Year: 2011 – My first real foray out after regaining intestinal function and all weight + fitness I’d lost. The Underwear Affair (raising funds for cancers below the waist), I ran the 10k and won Best Superhero for my Captain Awes(t)ome(y) costume. Here I’m revealing my ileostomy, and telling my backstory/reason for running (father and maternal aunt both died of colon cancer)
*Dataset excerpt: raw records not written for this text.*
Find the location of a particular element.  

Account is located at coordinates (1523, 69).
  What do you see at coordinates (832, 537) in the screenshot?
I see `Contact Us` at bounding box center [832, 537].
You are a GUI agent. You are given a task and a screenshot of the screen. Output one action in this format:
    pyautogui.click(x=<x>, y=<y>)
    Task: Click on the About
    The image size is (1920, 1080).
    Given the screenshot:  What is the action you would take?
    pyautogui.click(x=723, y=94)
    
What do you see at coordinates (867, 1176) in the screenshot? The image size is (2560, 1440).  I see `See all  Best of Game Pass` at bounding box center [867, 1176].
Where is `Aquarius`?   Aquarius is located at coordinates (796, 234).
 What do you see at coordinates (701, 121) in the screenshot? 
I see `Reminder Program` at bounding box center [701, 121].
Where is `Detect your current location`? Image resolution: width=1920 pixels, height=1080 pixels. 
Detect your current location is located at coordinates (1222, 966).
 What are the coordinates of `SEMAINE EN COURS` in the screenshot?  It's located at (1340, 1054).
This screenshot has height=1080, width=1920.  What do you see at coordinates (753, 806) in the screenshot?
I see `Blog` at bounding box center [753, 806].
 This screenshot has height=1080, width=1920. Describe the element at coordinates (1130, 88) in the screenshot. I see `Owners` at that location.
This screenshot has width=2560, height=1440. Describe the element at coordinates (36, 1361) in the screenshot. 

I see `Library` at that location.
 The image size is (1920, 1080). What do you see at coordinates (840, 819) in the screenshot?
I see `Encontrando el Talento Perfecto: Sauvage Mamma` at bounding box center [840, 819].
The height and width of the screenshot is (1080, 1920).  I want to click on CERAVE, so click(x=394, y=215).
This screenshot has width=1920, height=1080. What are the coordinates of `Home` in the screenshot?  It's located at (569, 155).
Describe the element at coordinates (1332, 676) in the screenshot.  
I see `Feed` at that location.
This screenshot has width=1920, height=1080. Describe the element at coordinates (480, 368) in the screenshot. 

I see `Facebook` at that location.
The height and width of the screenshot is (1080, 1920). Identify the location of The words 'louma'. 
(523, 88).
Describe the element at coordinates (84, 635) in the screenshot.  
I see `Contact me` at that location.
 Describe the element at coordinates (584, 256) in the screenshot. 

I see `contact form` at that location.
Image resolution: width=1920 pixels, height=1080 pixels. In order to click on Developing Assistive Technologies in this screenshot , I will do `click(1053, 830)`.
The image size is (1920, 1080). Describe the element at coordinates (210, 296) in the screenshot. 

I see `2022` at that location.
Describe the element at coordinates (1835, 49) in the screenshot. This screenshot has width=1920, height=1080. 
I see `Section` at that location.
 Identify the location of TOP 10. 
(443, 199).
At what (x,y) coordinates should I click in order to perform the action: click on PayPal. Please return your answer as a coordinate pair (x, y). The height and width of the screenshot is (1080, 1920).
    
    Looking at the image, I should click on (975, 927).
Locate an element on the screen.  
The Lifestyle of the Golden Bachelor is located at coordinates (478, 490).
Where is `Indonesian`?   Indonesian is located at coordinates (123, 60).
Year: 2012. Brio and I. *This* is me.
Year: February 2013, snowshoeing at Troll Falls. This picture was taken just months before that fateful surgery in May, which would set off the series of unfortunate events leading to where I am today. Weight: 130 solid pounds. Fitness: back to elite-level training. Life: awesome.
Date: May 2013, after what was to be the single, final surgery (total proctocolectomy, small bowel resection, stoma revision), dealing with some seemingly minor post-op struggles. I was discharged (and readmitted that same day) shortly after this picture was taken.
Date: May 2013 – this is what the intestinal surgeries look like. (This main incision would be cut through 3 times in total)
Date: June 2013 – After having been readmitted with an assumed ileus (normal post-op complication), an exploratory scope perforated the bowel (because it wasn’t an ileus – it was a twisted and now dead piece of small intestine); Waiting for emergency surgery, face/body swollen with edema as the organs begin to shut down.
Date: June 2013 – post emergency surgery (small bowel resection and removal of the ischemic/dead bowel), full of fluid/edema; on TPN (IV feed directly into my heart), PCA (morphine) pump; IV lines maxed out; receiving one of three blood transfusions.
Date: June 2013, same as above.
Date: June/July 2013 – The rebound begins, organs start to function, body purges the excess fluid/edema, as the daily weight loss (in kilos) shows.
Date: Jan 2014 – After 6 months of working hard on recovery post discharge in July 2013, physical gains beginning to show. Shortly after this picture was taken, my intestine would prolapse again, leading to the third (and final) surgery in late-February 2014, where more small bowel would be removed. All the gains I had made would be lost once again — and more.
Date: May 2014 – In hospital for a massive post-operative obstruction. The situation was critical, as the blood pressure shows.
Date: May 2014 – After all was said and done, after 3 intestinal surgeries in under a year plus the final, massive obstruction, my weight finally hit bottom – 85 pounds – as the intestine struggled to recover from so much trauma in such a short span.
Date: May/June 2014 – At 85 pounds, my starting point of the rebuild.
Date: October 2014 – Picture taken by a dear friend for her 90-days-of-fitness project; Weight at at 95 pounds, muscle and strength gaining by the day.
I’m not going to upload a current selfie; I can’t bring myself to take one (I even refused to Skype with my family this Christmas). To see me as I am today, where I’m at as the recovery continues – weight just shy of 100 pounds now, still another 20-30 to gain – watch for the interviews. I’ll update this post and link to my appearances as soon as they’re made available.
I’ll write more later, as I have so much to say about Project Smile and the overwhelming response, but at this moment, I’m spent.
Direct link to my donation page, for those who are interested in/able to contribute: http://www.gofundme.com/apsmile
Update: The only thing worse than this stage of recovery is being seen in this stage of recovery. Unfortunately, the CBC report was rather inaccurate/inadequate, and there is a lack of clarity regarding the causes of, and treatments required for, this situation, due to the complicated medical history and overlapping medical issues discussed throughout the interview, so I’ve updated the Project Smile page with a more-comprehensive/thorough overview.
One thought on “Operation Smile”
You’ve been through so much, my heart goes out to you. I wish nothing but the best for you to reach good health again and gain all that has been lost. My sincerest and best wishes to you in your recovery and may many reach out to help you in your time of need. Much love.